TASK DESCRIPTION:
Exact copies of all the records below should be returned.

(Records drawn from a dataset)
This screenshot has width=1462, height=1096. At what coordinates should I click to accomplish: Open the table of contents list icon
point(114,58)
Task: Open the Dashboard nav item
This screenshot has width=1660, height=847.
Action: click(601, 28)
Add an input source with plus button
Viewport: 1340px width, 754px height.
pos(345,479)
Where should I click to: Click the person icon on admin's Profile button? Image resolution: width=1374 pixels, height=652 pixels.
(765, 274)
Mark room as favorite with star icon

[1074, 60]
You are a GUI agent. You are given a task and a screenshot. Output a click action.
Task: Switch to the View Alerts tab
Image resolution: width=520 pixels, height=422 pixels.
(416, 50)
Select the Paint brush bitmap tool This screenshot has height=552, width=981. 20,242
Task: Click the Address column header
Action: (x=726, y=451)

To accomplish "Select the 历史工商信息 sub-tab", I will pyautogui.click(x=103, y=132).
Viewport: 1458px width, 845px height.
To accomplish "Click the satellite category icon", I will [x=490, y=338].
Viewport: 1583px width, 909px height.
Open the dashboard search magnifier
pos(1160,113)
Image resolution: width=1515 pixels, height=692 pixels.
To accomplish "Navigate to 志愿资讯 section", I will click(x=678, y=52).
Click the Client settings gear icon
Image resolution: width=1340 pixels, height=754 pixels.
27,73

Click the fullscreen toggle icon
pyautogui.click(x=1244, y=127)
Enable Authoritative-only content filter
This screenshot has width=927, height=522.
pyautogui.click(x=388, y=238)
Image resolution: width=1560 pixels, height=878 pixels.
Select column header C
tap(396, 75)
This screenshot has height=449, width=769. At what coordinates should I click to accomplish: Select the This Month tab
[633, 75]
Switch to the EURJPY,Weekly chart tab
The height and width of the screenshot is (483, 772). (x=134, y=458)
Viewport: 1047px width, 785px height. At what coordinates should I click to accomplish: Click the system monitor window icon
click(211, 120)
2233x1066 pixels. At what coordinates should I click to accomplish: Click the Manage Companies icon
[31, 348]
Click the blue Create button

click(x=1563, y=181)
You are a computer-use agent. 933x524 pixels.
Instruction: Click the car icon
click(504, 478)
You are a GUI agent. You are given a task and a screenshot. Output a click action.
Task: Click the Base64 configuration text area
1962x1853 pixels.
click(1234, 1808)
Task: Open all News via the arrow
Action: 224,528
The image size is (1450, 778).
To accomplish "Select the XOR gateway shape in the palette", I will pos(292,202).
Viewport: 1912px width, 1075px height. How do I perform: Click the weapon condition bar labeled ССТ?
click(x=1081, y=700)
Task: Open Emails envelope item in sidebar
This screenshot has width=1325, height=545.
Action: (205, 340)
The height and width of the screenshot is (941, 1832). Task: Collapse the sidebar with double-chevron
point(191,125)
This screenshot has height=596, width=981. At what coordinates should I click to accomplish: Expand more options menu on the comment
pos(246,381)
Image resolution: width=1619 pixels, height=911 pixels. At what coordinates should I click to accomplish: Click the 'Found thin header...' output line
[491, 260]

ANSWER SPACE:
This screenshot has width=1462, height=1096. At what coordinates should I click to accomplish: Open the table of contents list icon
point(114,58)
Task: Open the Dashboard nav item
This screenshot has width=1660, height=847.
Action: click(601, 28)
Add an input source with plus button
Viewport: 1340px width, 754px height.
pos(345,479)
Where should I click to: Click the person icon on admin's Profile button? Image resolution: width=1374 pixels, height=652 pixels.
(765, 274)
Mark room as favorite with star icon

[1074, 60]
You are a GUI agent. You are given a task and a screenshot. Output a click action.
Task: Switch to the View Alerts tab
Image resolution: width=520 pixels, height=422 pixels.
(416, 50)
Select the Paint brush bitmap tool This screenshot has height=552, width=981. 20,242
Task: Click the Address column header
Action: (x=726, y=451)

To accomplish "Select the 历史工商信息 sub-tab", I will pyautogui.click(x=103, y=132).
Viewport: 1458px width, 845px height.
To accomplish "Click the satellite category icon", I will [x=490, y=338].
Viewport: 1583px width, 909px height.
Open the dashboard search magnifier
pos(1160,113)
Image resolution: width=1515 pixels, height=692 pixels.
To accomplish "Navigate to 志愿资讯 section", I will click(x=678, y=52).
Click the Client settings gear icon
Image resolution: width=1340 pixels, height=754 pixels.
27,73

Click the fullscreen toggle icon
pyautogui.click(x=1244, y=127)
Enable Authoritative-only content filter
This screenshot has width=927, height=522.
pyautogui.click(x=388, y=238)
Image resolution: width=1560 pixels, height=878 pixels.
Select column header C
tap(396, 75)
This screenshot has height=449, width=769. At what coordinates should I click to accomplish: Select the This Month tab
[633, 75]
Switch to the EURJPY,Weekly chart tab
The height and width of the screenshot is (483, 772). (x=134, y=458)
Viewport: 1047px width, 785px height. At what coordinates should I click to accomplish: Click the system monitor window icon
click(211, 120)
2233x1066 pixels. At what coordinates should I click to accomplish: Click the Manage Companies icon
[31, 348]
Click the blue Create button

click(x=1563, y=181)
You are a computer-use agent. 933x524 pixels.
Instruction: Click the car icon
click(504, 478)
You are a GUI agent. You are given a task and a screenshot. Output a click action.
Task: Click the Base64 configuration text area
1962x1853 pixels.
click(1234, 1808)
Task: Open all News via the arrow
Action: 224,528
The image size is (1450, 778).
To accomplish "Select the XOR gateway shape in the palette", I will pos(292,202).
Viewport: 1912px width, 1075px height. How do I perform: Click the weapon condition bar labeled ССТ?
click(x=1081, y=700)
Task: Open Emails envelope item in sidebar
This screenshot has width=1325, height=545.
Action: (205, 340)
The height and width of the screenshot is (941, 1832). Task: Collapse the sidebar with double-chevron
point(191,125)
This screenshot has height=596, width=981. At what coordinates should I click to accomplish: Expand more options menu on the comment
pos(246,381)
Image resolution: width=1619 pixels, height=911 pixels. At what coordinates should I click to accomplish: Click the 'Found thin header...' output line
[491, 260]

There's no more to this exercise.